# Norwegian: unnalusker



## eva nicolae

_Alt jeg ville, var å være et skikkelig menneske. Et godt, ærlig og rett - skaffent menneske som så folk inn i øynene og som alle visste man kunne stole på.
Men slik var det ikke. Jeg var en unnalusker, og jeg hadde gjort forferdelige ting. Og nå hadde jeg lusket unna igjen._

What is the meaning of "unnalusker"?


----------



## Ben Jamin

You can infer the meaning from the word itself. It is composed of three elements: unna (away) luske (to sneak) and -r (a formant to make words describing a person, a doer of something). Unna-luske-r = one (that) sneaks out. You can make an infinite number of words using this method, but only few are actually being used.


----------



## eva nicolae

Thanks, Ben Jamin! I don't actually know Norwegian, I'm checking a translation through several others.


----------



## Ben Jamin

eva nicolae said:


> I don't actually know Norwegian, I'm checking a translation through several others.


So how do you manage to understand the rest of text?


----------



## eva nicolae

I read the translations, but where they do not concur or when I feel something fishy, I check the original. After going through the first volume of Min kamp, I've learned to recognize easily the corresponding Norwegian text, also because I had to check it often (the translation into my language is poor, so I have to correct it all the time). Maybe after 6 volumes I'll have already mastered some Norwegian!


----------



## raumar

Ben Jamin has already given a good explanation of this word. "Unnalusker" is not an existing word in Norwegian; the author (Knausgård again?) has created it himself. I can just add that "luske" is a negatively loaded word, so "unnalusker" also becomes a negative characterization. An "unnalusker" is someone who slinks away, instead of facing the situation. In other words, a kind of coward.

By the way, it should be "rettskaffent" instead of "rett - skaffent".


----------



## eva nicolae

Thanks, raumar! I probably copied a hyphenated rettskaffent.


----------



## Ben Jamin

eva nicolae said:


> I read the translations, but where they do not concur or when I feel something fishy, I check the original. After going through the first volume of Min kamp, I've learned to recognize easily the corresponding Norwegian text, also because I had to check it often (the translation into my language is poor, so I have to correct it all the time). Maybe after 6 volumes I'll have already mastered some Norwegian!


So, how was the word translated in the text you are actually reading?


----------



## eva nicolae

I think it was something like "false", "hypocrite", which is somewhat close, but not quite the same. The English translation had "sneaky" or something derived from it.


----------



## Ben Jamin

eva nicolae said:


> I think it was something like "false", "hypocrite", which is somewhat close, but not quite the same. The English translation had "sneaky" or something derived from it.

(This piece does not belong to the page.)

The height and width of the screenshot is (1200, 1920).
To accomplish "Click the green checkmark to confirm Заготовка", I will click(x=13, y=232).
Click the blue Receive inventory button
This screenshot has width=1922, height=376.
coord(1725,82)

It seems that none of the translations is adequate. I understand the word _unnalusker _as "a person that quietly withdraws from the situation", that is something in the direction of "a social coward".


----------



## eva nicolae

Thank you, Ben Jamin!


----------



## NorwegianNYC

Well, it IS a word in Norwegian. Regardless of how it came about, or who used it first, it is a perfectly good word.


----------